Was es auch war, es hinterließ jedenfalls kein gutes Gefühl. Es war, als würde etwas Schreckliches auf Illyria zukommen, ein großes Unglück sogar.

Trotz der vielen Fragen, die in ihrem Kopf herumschwirrten, blieb Esme ruhig und hielt ihre Lippen versiegelt. Der Heiler spürte, dass sie Ruhe brauchte, und untersuchte die Wunden auf ihrem Rücken, wobei er die markanten Stellen betrachtete.

Die Narbe, frisch und alt, erzählte eine düstere Geschichte ihres Leidens durch die Hände von Alpha Dahmer.

So erleichtert der Heiler auch war, sie lebendig vorzufinden, hegte er doch eine tiefe Ungewissheit im Hinblick auf sein Fräulein. Vielleicht wäre der Tod ein gnädigeres Schicksal für sie gewesen, denn wenn sie gestorben wäre, hätte zumindest ihr Leiden im Therondia-Rudel ein Ende.

Während sie sich um ihre Wunden kümmerte, öffnete sich die Tür und Esmes Herz sank, als sich herausstellte, dass es Alpha Dahmer war.

Ihr Herz schlug schneller. Sie bewegte sich unbehaglich, als er sich ihrem Bett näherte, und diese giftige Luft, die ihn nie verließ, war ihm gefolgt. Alpha Dahmer signalisierte mit seinen Augen, dass der Heiler gehen sollte, er forderte Privatsphäre.

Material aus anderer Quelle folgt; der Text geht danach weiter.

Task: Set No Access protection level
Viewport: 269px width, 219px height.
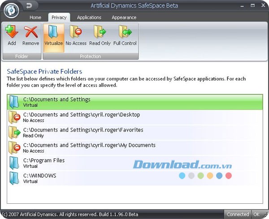Action: [x=76, y=33]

Während der Heiler den Raum verließ, beschloss Vivienne, zu bleiben und das zu beenden, was der Heiler begonnen hatte, indem sie Esmes Wunden sorgfältig verband.

Seine absichtliche Ignoranz entging ihm nicht, und seine Augen verengten sich.

"Bist du taub?" Alpha Dahmers Stimme war bedrohlich, als er das Dienstmädchen stirnrunzelnd ansah, verärgert über ihre Kühnheit. "Geh raus, ich möchte mit meiner Schwester allein sprechen."

"Die Wunden der Mylady dürfen nicht ohne angemessene Versorgung bleiben", entgegnete Vivienne, so höflich, wie sie es nur konnte. "Sie ist nur knapp dem Tod entkommen, und als ihr persönliches Dienstmädchen muss ich sicherstellen, dass Mylady sicher ist, bevor ich Befehle befolge, Alpha Dahmer."

Alpha Dahmer hatte mit einer derart kühlen Antwort des Dienstmädchens nicht gerechnet und seine Pupillen weiteten sich, bevor sie sich böswillig verengten. Aus Angst um das Leben ihres Dienstmädchens griff Esme ein: "Warte draußen, Vivienne."

Obwohl es ihr widerstrebend war, ihre Herrin mit diesem Ungeheuer allein zu lassen, konnte Vivienne den Befehl ihrer Herrin nicht missachten und tat gehorsam, was ihr aufgetragen wurde, und verließ den Raum.